Conservative management in selected patients with upper tract urothelial carcinoma compares favourably with early radical surgery
Article first published online: 28 JUN 2008
© 2008 THE AUTHORS. JOURNAL COMPILATION © 2008 BJU INTERNATIONAL
Volume 102, Issue 2, pages 172–176, July 2008
How to Cite
Lucas, S. M., Svatek, R. S., Olgin, G., Arriaga, Y., Kabbani, W., Sagalowsky, A. I. and Lotan, Y. (2008), Conservative management in selected patients with upper tract urothelial carcinoma compares favourably with early radical surgery. BJU International, 102: 172–176. doi: 10.1111/j.1464-410X.2008.07535.x
- Issue published online: 28 JUN 2008
- Article first published online: 28 JUN 2008
- Accepted for publication 29 November 2007
- transitional cell carcinoma;
- endoscopic management
To compare the outcomes of patients treated for upper tract urothelial carcinoma with either immediate nephroureterectomy (NU) or initial endoscopic management.
PATIENTS AND METHODS
The treatments of 108 patients (120 renal units) at the authors’ institution were retrospectively reviewed and divided into two groups, i.e. those who received immediate NU and those who had conservative initial therapy, which included renal units solely treated with endoscopy with or without delayed NU. Overall and disease-specific survival (DSS) were compared between the treatment groups.

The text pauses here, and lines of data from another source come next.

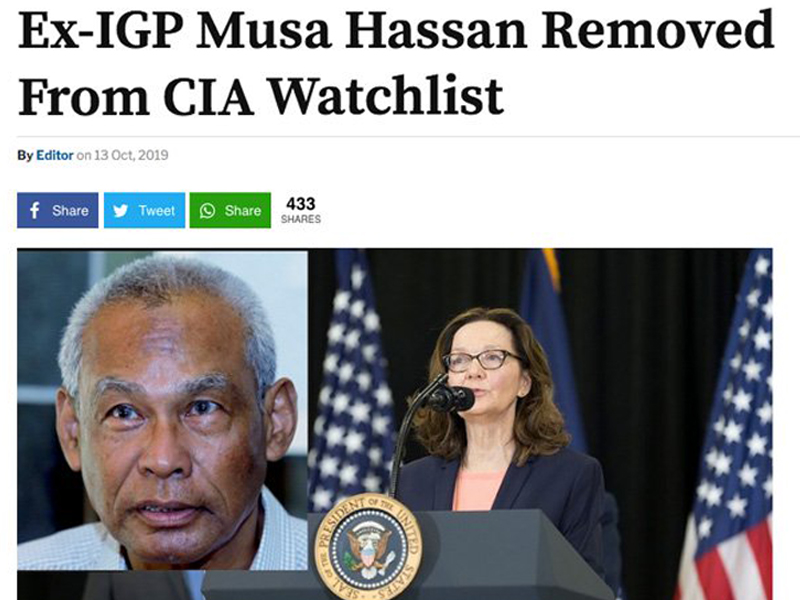The width and height of the screenshot is (800, 600).
Task: Click the Tweet label on Twitter button
Action: tap(157, 211)
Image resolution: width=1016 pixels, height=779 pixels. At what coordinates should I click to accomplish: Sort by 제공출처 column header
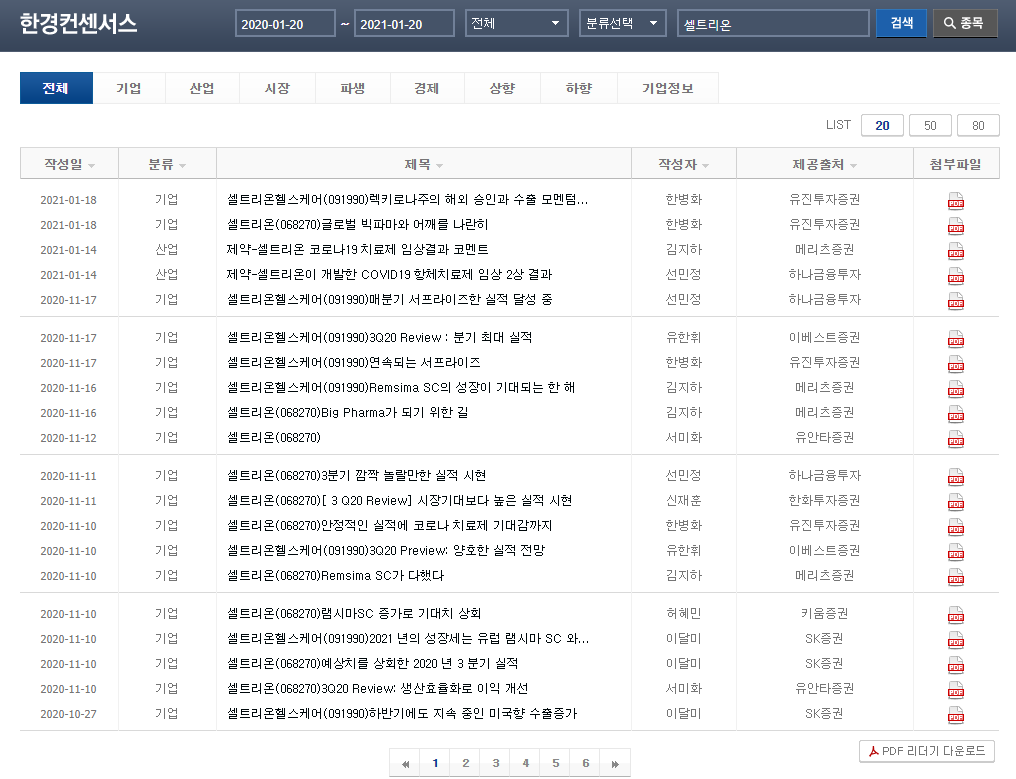(x=824, y=165)
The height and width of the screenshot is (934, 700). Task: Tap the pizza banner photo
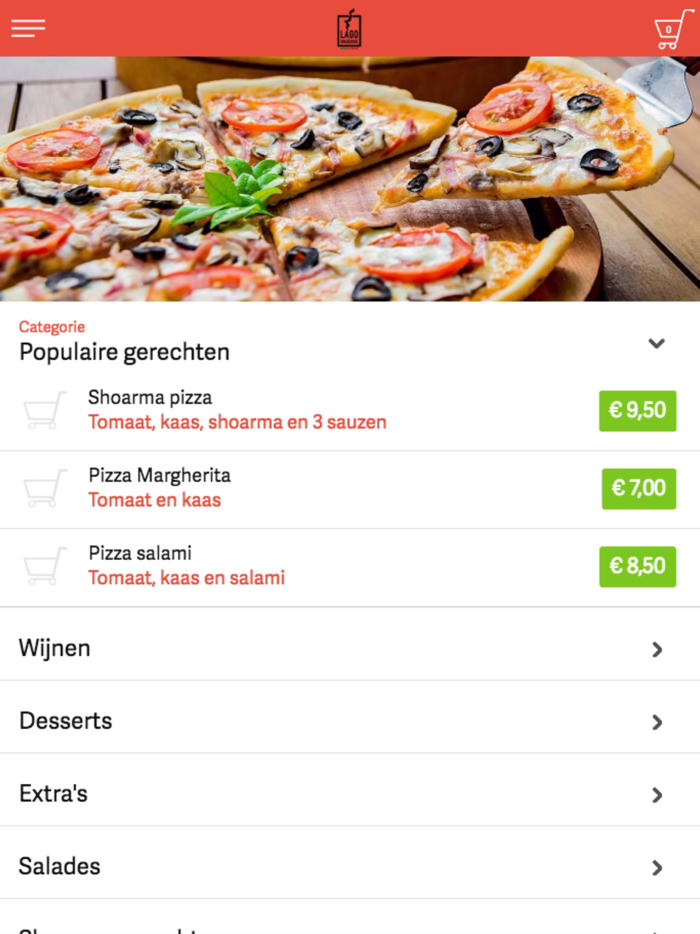click(x=350, y=178)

There were 48 low-grade tumours, of which 27 (56%) were managed conservatively and 21 (44%) by immediate NU. Seven patients treated conservatively had stage or grade progression and had delayed NU. The mean (sd) DSS at 5 years in patients with low-grade disease was equally good for conservative treatment and immediate NU, at 86.2 (9.1)% vs 87.4 (8.4)% (P = 0.909). There were 68 high-grade tumours, of which 12 (18%) patients had conservative management and 56 (82%) had immediate NU. Among the former, seven of 12 had a solitary kidney and three had bilateral disease. In patients managed endoscopically, four of 30 (13%) required delayed NU. The DSS for the conservative and immediate NU groups were 68.6 (18.6)% vs 75.0 (8.1)% (P = 0.528).
Management with a conservative approach in selected patients provides comparable outcomes to immediate NU in patients with low-grade disease.